Diabetes is the most common cause.
Abdominal surgery, such as nissen fundoplication, gastric bypass surgery, gallbladder removal. Surgery may injure the vagus nerve which is responsible for causing the stomach muscles to contract, pushing food out of the stomach. If the vagus nerve is damaged, it becomes paralyzed and is unable to perform this function. In some instances, post-surgical gastroparesis is temporary and the stomach returns to normal after healing.
Mitochondrial diseases, affects at least three major organs and can explain why a person may have a number of seemingly unrelated problems Rheumatoid or immune deficiency disorders (scleroderma, lupus)
Idiopathic (no known cause)- common suspect in idiopathic cases is viral. If caused by a virus, the GP may reverse itself over time.

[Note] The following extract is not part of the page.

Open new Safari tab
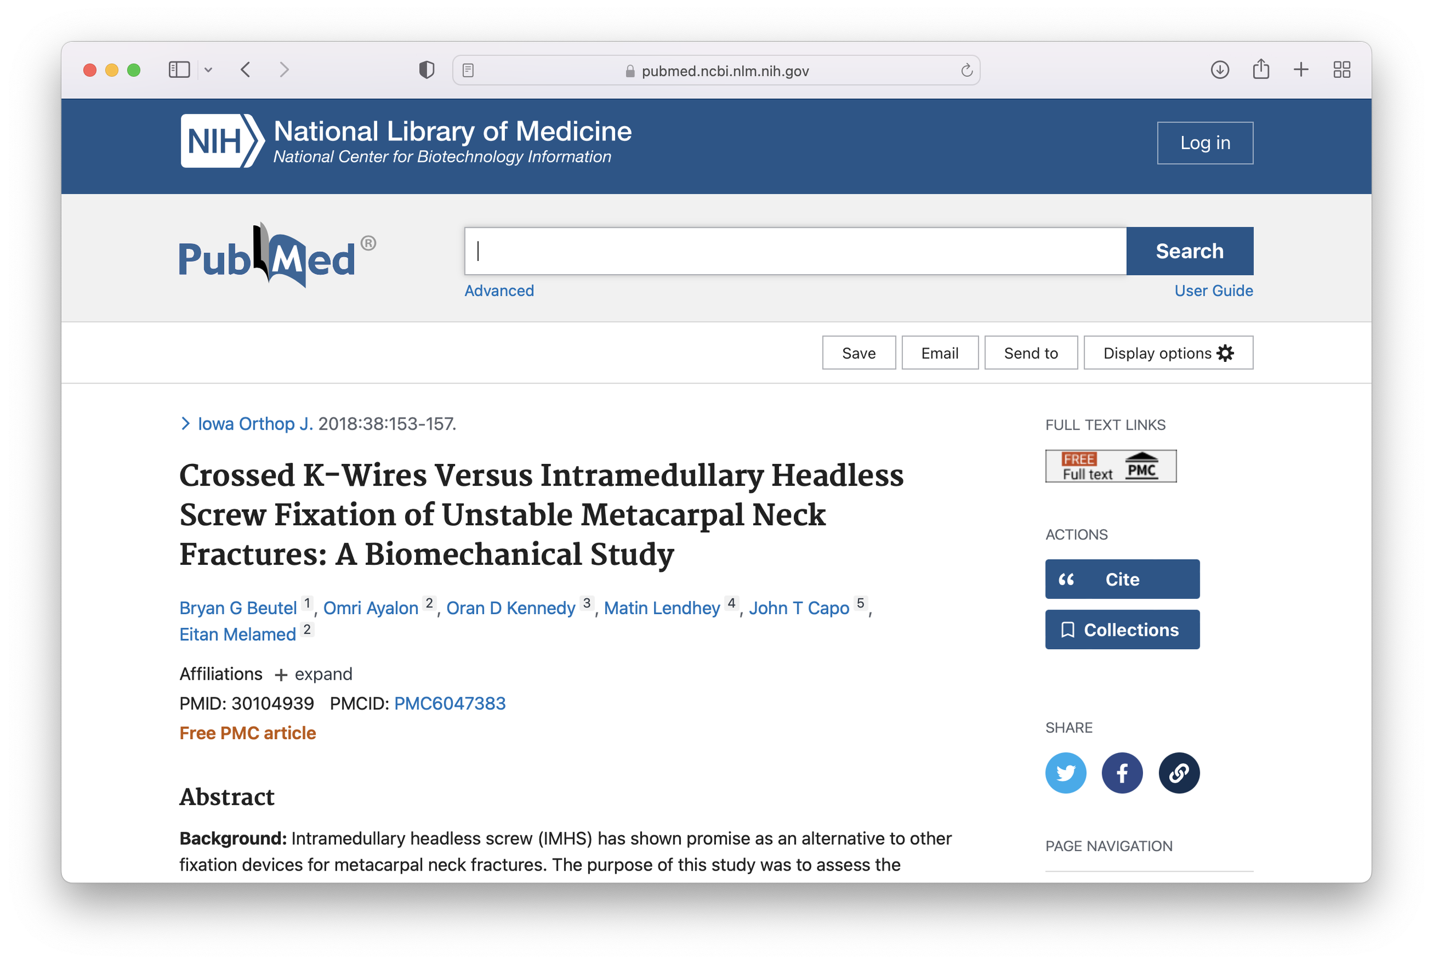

Eating disorders (Anorexia Nervosa, Bulimia). Gastroparesis often improves once food intake and eating schedules normalize. This is often due to the stomach muscle weakening because of lack of use. A blockage caused by ulcers and/or tumors could imitate gastroparesis.
Temporary gastroparesis can be caused by certain medications such as narcotics and some IBS drugs including levsin and bentyl, calcium channel blockers and certain antidepressants
Cancer and/or radiation treatment and some types of chemotherapy
Viruses can cause gastroparesis. In many cases, post-viral gastroparesis will resolve within 6 months to 2 years.